O Banco Central liquidou nesta quarta (18) o Banco Pleno, antigo Voiter, após a instituição ficar sem recursos para honrar CDBs que estavam vencendo. O controlador Augusto Lima usou cerca de R$ 600 milhões do próprio patrimônio para tentar manter a operação enquanto buscava um investidor, o que não se concretizou.
Ao adquirir o Voiter no ano passado, Lima assumiu um passivo estimado em R$ 6 bilhões em CDBs, além de dívidas com antigos controladores. Na época, o Banco Central já havia determinado a suspensão da emissão de novos títulos para evitar aumento da exposição do Fundo Garantidor de Crédito (FGC).
Mesmo com aportes pessoais, o caixa não foi suficiente para sustentar o banco. A liquidação era considerada provável por agentes do mercado diante do volume elevado de compromissos assumidos. Com a decisão do BC, os bens de Lima ficaram indisponíveis. Parte dos recursos pessoais injetados na instituição deve reduzir o impacto sobre o FGC, responsável por ressarcir investidores dentro dos limites previstos em lei.
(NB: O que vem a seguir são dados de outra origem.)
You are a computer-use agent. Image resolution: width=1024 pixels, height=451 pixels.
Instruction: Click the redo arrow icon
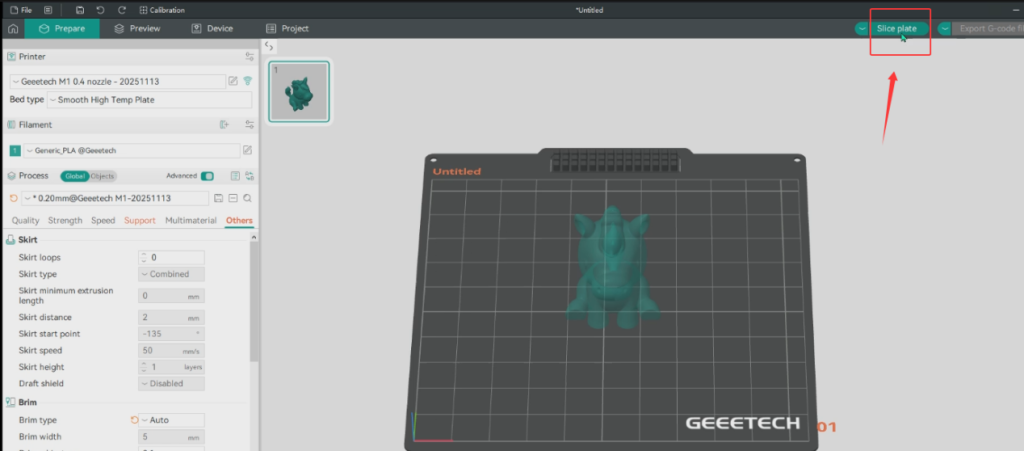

O episódio ocorre em meio às repercussões do caso envolvendo o conglomerado Master, do qual Lima foi sócio de Daniel Vorcaro. Desde novembro do ano passado, outras instituições ligadas direta ou indiretamente ao grupo foram liquidadas, após a operação Compliance Zero da Polícia Federal.
A venda do Voiter para Lima havia sido aprovada pelo Banco Central em julho de 2025, no contexto da análise da negociação do Master com o BRB. Embora Lima não fosse investigado formalmente no momento da aquisição, já havia suspeitas sobre operações de crédito no conglomerado.
Com o agravamento da crise, Lima foi afastado da gestão do Pleno, que passou a ter nova direção. Ainda assim, segundo relatos de pessoas próximas ao caso, sua esposa Flávia Peres teria atuado na condução prática do banco.
O Banco Central nomeou José Eduardo Victória como liquidante para conduzir o processo. A liquidação do Pleno reforça a sequência de intervenções em instituições associadas ao Master e amplia os efeitos do caso no sistema financeiro.